= Data provided =
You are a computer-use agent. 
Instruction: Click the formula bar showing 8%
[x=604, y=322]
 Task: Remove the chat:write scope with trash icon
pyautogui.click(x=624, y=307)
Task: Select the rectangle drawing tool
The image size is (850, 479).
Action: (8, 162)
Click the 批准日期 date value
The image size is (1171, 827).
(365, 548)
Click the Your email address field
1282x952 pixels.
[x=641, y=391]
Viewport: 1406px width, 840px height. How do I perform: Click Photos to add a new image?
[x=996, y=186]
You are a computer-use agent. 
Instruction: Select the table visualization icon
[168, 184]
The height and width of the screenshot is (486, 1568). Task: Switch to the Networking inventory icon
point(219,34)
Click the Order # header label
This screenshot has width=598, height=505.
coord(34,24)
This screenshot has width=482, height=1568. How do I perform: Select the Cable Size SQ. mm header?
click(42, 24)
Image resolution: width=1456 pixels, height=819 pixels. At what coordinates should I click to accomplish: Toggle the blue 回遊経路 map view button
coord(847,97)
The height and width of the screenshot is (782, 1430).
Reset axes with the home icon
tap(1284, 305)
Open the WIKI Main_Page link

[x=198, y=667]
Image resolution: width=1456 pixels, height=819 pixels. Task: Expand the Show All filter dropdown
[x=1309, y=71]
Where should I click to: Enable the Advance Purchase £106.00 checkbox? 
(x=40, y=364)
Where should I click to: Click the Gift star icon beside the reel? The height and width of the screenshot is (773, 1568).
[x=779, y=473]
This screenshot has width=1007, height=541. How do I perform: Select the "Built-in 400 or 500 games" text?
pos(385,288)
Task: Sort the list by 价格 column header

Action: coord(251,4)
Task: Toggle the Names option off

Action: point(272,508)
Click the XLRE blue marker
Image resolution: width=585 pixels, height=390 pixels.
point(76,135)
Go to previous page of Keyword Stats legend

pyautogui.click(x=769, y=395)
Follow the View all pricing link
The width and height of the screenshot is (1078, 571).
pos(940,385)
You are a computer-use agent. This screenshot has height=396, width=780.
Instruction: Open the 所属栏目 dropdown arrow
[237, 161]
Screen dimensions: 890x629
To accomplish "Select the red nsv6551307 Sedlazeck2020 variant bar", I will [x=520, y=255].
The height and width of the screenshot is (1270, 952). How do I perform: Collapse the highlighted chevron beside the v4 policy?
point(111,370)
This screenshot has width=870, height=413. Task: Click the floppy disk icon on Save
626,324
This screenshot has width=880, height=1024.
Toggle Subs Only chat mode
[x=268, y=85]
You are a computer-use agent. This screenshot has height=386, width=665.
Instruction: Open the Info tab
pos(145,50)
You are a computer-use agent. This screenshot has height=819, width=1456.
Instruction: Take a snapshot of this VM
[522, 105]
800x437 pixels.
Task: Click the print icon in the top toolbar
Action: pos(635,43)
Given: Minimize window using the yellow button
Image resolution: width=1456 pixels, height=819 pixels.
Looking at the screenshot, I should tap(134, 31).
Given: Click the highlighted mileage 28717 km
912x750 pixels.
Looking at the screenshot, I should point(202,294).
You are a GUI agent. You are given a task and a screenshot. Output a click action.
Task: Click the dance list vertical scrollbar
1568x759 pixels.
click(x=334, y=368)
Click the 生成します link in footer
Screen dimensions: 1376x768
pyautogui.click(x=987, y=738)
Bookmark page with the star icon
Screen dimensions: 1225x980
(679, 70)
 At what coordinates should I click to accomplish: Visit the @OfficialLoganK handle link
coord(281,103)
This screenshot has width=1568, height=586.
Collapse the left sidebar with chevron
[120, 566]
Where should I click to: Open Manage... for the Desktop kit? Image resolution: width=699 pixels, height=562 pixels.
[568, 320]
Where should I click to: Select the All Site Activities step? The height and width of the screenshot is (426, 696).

= Requirements =
Return each line above that includes the word "Select", copied unchanged.

= Reply to the exercise =
Task: Select the rectangle drawing tool
Instruction: Select the table visualization icon
This screenshot has width=482, height=1568. How do I perform: Select the Cable Size SQ. mm header?
This screenshot has width=1007, height=541. How do I perform: Select the "Built-in 400 or 500 games" text?
To accomplish "Select the red nsv6551307 Sedlazeck2020 variant bar", I will [x=520, y=255].
Where should I click to: Select the All Site Activities step? The height and width of the screenshot is (426, 696).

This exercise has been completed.